El aburrimiento es un sentimiento en que la satisfacción se de­tiene, se obstruye o desapa­rece. De hecho es frecuente en­contrarse con personas para las que un buen alimento, una exquisita prepa­ra­ción, les resulta aburrida. Y como todo sentimiento tiene una «cualidad ob­jetiva», un «aspecto motriz» y un «temple senti­men­tal», podemos analizar estos elemen­tos. La «cualidad objetiva» captada en el abu­rrimiento es la neutralidad de signifi­cación del mundo: lo que me aburre no me dice nada, no da respuestas a lo que mi impulso vital pre­gunta. También es cierto que el «aspecto mo­triz» del abu­rrimiento es ínfimo, carente de impulso, aunque persista una aspiración al pla­cer. El «temple» o estado de ánimo vive el mundo como algo soso e insípido: la existen­cia aparece como vacía y falta ab­soluta de pla­cer.
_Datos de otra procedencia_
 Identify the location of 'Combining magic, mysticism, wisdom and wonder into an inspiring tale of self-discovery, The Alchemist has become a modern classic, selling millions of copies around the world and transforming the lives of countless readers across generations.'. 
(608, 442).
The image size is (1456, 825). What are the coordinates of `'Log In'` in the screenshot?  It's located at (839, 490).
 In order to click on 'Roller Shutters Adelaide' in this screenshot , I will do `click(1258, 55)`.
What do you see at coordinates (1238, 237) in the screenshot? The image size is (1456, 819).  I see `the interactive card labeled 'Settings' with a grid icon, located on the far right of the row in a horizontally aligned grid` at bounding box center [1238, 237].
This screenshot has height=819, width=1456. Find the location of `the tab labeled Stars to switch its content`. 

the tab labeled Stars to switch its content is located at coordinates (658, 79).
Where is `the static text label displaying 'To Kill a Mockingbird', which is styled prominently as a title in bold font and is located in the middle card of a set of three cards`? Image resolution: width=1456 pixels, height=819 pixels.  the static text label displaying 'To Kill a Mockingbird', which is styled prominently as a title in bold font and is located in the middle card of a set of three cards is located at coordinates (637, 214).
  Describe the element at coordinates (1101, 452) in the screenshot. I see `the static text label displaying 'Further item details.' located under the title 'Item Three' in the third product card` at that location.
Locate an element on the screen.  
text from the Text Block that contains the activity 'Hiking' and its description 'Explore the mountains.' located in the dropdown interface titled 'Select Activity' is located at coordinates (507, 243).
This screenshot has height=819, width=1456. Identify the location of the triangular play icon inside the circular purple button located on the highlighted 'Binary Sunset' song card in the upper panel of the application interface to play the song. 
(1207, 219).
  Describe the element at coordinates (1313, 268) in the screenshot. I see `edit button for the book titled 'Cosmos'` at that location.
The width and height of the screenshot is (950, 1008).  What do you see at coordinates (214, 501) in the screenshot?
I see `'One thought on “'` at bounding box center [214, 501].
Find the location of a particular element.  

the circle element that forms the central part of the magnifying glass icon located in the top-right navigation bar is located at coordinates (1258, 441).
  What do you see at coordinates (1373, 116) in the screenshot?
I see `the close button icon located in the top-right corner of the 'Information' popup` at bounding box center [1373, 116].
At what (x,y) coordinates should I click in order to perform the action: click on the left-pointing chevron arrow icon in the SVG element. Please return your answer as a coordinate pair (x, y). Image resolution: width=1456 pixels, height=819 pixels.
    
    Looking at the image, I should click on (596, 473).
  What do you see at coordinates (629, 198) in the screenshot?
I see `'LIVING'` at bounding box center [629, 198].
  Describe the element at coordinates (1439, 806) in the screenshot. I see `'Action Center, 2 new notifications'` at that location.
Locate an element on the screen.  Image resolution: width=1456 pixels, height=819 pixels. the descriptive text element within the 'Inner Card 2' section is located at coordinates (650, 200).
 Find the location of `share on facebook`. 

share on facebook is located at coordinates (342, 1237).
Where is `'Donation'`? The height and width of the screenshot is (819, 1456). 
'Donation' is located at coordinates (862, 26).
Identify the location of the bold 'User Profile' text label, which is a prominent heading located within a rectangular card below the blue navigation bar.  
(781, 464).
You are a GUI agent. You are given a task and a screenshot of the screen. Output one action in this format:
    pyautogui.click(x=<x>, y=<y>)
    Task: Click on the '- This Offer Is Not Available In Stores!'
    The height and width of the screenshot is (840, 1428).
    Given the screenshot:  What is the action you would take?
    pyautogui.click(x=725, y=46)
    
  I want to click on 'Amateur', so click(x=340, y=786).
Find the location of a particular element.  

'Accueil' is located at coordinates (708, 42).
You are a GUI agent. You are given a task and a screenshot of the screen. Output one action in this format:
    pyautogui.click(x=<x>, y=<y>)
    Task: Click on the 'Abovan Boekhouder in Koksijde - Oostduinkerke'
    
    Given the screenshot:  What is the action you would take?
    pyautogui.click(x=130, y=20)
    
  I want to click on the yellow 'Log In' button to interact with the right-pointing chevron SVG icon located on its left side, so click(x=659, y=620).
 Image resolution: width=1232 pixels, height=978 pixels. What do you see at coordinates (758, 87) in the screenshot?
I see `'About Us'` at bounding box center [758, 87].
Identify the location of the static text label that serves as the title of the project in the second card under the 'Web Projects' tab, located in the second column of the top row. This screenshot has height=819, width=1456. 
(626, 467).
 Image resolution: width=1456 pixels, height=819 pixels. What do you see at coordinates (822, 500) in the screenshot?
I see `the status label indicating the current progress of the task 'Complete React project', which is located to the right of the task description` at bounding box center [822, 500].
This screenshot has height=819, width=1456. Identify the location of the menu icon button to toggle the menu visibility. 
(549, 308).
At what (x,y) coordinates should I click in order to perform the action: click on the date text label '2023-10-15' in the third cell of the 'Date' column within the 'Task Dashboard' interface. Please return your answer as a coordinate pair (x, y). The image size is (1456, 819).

En un plano negativo más alto queda el sentimiento de «sa­ciedad». El aburri­miento es el «punto cero» del placer, la mera ausencia de placer, matizada todavía por una espera de goce. La «cualidad objetiva» de la saciedad es la de pesadez e incomodidad del placer mismo. En sentido estricto, no estamos saciados del ali­mento, sino del placer que produce. El placer del exquisito manjar nos resulta ya molesto, empalagoso y enfadoso. El «aspecto mo­triz» de la saciedad es el gesto de replegarse uno en sí mismo, movimiento contrario a la acepta­ción, propia del goce. El «temple sentimental» de la saciedad es la antipatía del placer, el re­chazo del placer, justo porque empa­laga y causa hastío.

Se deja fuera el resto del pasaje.